Y, la izquierda, para mi que está condicionada por el maldito puñillo cerrado, que era signo muy de moda y muy contestatario y rebelde hasta los años setenta, pero que caducó definitivamente con la caída del Muro y encima, quienes mantienen el puño cerrado tienen todo que perder, porque nadie puede ponerles nada en la palma de la mano. Los que estaban en las puertas del teatro donde, el contingente de izquierdas aplaudía a Rubianes, no eran “grupúsculo de ultraderecha” que es como suelen llamar a cuando se reúne un grupo de jóvenes tremendos, con unas pintas fabulosas y otro de personas de mediana edad, con el factor y denominador común de enarbolar la roja y gualda. Eran, sencillamente, un grupo de españoles con distintos matices dentro de la derecha que vota en conjunto al Pepé, eso si, mucha gente joven universitaria se nos está apuntando al conservadurismo más conservador, muy tipo el Partido Republicano de los Estados Unidos de América, es decir, derecha sin adjetivos. Nada que ver con los cerriles skin head que, por lo pronto, estudiar suelen estudiar bien poco y a los nuevos filósofos tampoco les frecuentan , tal vez porque son extremadamente jóvenes, extremadamente brutos y andan extremadamente disparatados. Pero la juventud es una enfermedad que se cura con el paso de los años y todo el mundo es recuperable. ¿Un ejemplo? Pues Adolfo Suarez que fue Jefe Nacional del Movimiento con el Franquillo y luego se recicló en un buen presidente para la democracia, un exponente de la capacidad humana para asumir la virtud del reciclaje. ¿Qué si Rubianes se reciclará? Bueno, cuando vuelva el Pepé a gobernar y quiera ejercer de chupóptero subvencionado, entonces se hará progre moderado y enfant terrible pasado de rosca porque, si no han echado de una puta vez al Albertín Pijín Gallardía a ese le encanta también ir de “niño terrible cincuentón y rodearse de progresistas de salón”.

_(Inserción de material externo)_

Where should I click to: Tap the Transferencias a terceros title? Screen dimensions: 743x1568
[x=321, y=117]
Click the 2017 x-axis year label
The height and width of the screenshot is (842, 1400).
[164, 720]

Pero lo importante es que no manipulen la memoria de Federico y le dejen reinar en nuestros recuerdos como lo que fue : un hacedor de encajes de bolillos lingüístico y un moreno de verde luna. Ya lo saben. Está escrito en un mosaico en una plazoletilla donde antaño se ubicara el viejo café, está escrito y releído por Gabriel y por Nuria “En el café de Chinitas, dijo el Paquiro a su hermano: Soy más valiente que tu, más torero y más gitano”.